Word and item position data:
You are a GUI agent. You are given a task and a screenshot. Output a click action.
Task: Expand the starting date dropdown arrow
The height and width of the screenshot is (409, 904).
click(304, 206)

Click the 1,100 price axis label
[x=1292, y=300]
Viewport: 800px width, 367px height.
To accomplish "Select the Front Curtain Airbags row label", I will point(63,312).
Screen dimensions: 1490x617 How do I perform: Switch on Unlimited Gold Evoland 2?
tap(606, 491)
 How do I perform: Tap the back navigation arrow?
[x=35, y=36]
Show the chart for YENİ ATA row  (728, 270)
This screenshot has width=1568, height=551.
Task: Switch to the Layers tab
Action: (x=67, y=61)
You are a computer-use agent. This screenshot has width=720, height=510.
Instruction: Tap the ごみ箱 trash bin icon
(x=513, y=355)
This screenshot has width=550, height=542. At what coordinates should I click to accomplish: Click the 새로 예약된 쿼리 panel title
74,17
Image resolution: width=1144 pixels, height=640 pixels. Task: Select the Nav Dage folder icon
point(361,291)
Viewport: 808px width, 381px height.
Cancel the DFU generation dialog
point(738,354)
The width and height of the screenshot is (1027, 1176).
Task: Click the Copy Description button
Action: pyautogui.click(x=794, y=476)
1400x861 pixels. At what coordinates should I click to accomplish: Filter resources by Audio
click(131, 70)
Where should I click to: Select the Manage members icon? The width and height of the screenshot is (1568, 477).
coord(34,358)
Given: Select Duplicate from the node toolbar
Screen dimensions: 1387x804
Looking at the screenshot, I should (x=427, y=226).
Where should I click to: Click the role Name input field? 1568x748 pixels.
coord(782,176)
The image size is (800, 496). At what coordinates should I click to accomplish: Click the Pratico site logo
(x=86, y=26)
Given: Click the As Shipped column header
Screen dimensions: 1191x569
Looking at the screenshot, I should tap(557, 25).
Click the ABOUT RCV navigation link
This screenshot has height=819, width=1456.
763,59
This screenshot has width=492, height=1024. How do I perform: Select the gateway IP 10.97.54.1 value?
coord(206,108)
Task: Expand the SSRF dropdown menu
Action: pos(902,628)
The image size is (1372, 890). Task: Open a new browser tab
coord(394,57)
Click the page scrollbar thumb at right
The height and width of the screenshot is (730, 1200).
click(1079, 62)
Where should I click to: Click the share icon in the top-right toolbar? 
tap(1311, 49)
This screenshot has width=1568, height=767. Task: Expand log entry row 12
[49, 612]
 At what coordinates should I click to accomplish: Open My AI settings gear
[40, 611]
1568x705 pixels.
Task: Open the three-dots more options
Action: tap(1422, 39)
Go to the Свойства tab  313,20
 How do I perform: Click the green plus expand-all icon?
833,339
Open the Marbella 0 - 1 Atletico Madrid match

*Task to complete*: Please extract each line of the records that contains the word "dimensions", and copy every such line in full.

*Answer to the exercise*:
Screen dimensions: 1490x617 How do I perform: Switch on Unlimited Gold Evoland 2?
Screen dimensions: 1387x804
Screen dimensions: 1191x569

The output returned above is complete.